Anyone who thought that Trump was a tough guy and a great debater should think again. Don’t say you weren’t warned.
Polls taken after the debate showed that Hillary had won it by a wide margin. Later polls showed that Trump’s chances were sinking fast. Can he rescue his candidacy with a boffo performance next week? I do not know. I suspect that the impression of a tired, outclassed, manipulated Trump is baked into the minds of the voters by now.
Even with Mike Pence doing a great job at making the case last night, the truth is, he merely made Trump look bad by comparison.
As for Tim Kaine, he simply embarrassed himself.
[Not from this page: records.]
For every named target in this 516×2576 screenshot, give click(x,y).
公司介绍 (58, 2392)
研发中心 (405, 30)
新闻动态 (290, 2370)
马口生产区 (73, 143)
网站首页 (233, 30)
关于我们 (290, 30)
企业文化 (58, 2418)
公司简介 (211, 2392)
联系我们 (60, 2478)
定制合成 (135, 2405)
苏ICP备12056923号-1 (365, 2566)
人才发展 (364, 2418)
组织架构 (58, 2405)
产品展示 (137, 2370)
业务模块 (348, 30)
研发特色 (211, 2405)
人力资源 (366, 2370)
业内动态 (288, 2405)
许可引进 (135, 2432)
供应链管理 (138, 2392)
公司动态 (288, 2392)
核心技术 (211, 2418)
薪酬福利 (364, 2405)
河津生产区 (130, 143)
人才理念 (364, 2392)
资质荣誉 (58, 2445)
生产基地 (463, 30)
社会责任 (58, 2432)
I suspect that he has had a lot of experience with coitus interruptus. Kaine sounded like a troll, someone who had been wound up with prepackaged talking points and insults, all of which were an effort to bait Pence and to throw him off his game.
It did not work. Pence’s calm demeanor made most of the audience side with Pence. Even people who did not agree with Pence saw him as winning the debate.
It ought to be obvious that Kaine is not an amateur. He is a lifetime professional politician. He certainly knows his brief. Yet, he spend most of the time attacking Trump the man, on bizarre grounds… i.e. Trump’s presumably not having paid taxes was bad because Trump did not contribute to help those who were hurt by 9/11.
So, Kaine was coming out against tax deductions and was assuming that the Times conjecture—which was decidedly not a fact—was true. Kaine did not compliment George W. Bush for having instantly offered New York City all the help it needed and he did not mention that it was Chuck Schumer, not Hillary Clinton who was most involved in the discussion.
There is much to attack in Donald Trump’s many statements. Mike Pence wisely decided not to defend them. When Kaine kept harping on them he ended up drawing attention to his own poor character. He was obviously trying to push buttons that would send different groups scurrying to the polls. His was a get-out-the-vote drive, not really a debate.
Has Kaine been hanging out with Hillary Clinton too long? She certainly did not bring out the best in him.
If Trump appears not to be up to the job and if Julian Assange goes back on his word again, we can expect that the Hillary era will usher in an unprecedented level of animosity between men and women. Considering that the Obama era has aggravated racial animosity, the Hillary era will probably do the same for men and women.
One notes that whereas a Margaret Thatcher surrounded herself with men, Hillary Clinton surrounds herself with women. Her inner circle and her closest advisers are invariably female. No one talks about it. No one seems to think it matters. I am persuaded that it does.
If Kaine and Bill Clinton are exemplary Hillary does not bring out the best in men. She didn’t bring out the best in Sidney Blumenthal, Webster Hubbell or Vince Foster. And let’s not overlook the less than salutary effect that marriage to Hillary’s BFF has had on one Anthony Weiner.
And, Hillary did not bring out the best in Donald Trump. Standing on the stage next to her, Donald Trump was defenseless. He relied on his gut and his gut let him down… big time. He thought that he could do as he had done with Republican presidential candidates. He failed to see that Hillary is not one of the guys and that her tactic was quite different.
If he wants to counter her negative vibe next time he should bring along some garlic.
Of course, he could have done as Mike Pence did. He did not know enough to do so. If he had done so he would also have overcome the notion, promulgated by lightweight cartoonist Scott Adams, that its all about manipulating irrational emotions.
Perhaps I am overly optimistic, but even if resorting to emotion seems to work in an unreal concatenation of vain candidates, it has a very short shelf-life. In the end a candidate has to provide a rationale for his candidacy. He has to make the case for himself and against his opponent. As of now, Trump has not done so. And his poll numbers are showing it.
Mike Pence did a very good job last night—especially given the material he had to work with—but he is not going, on his own, to save the Trump candidacy. In fact, he might do just the opposite.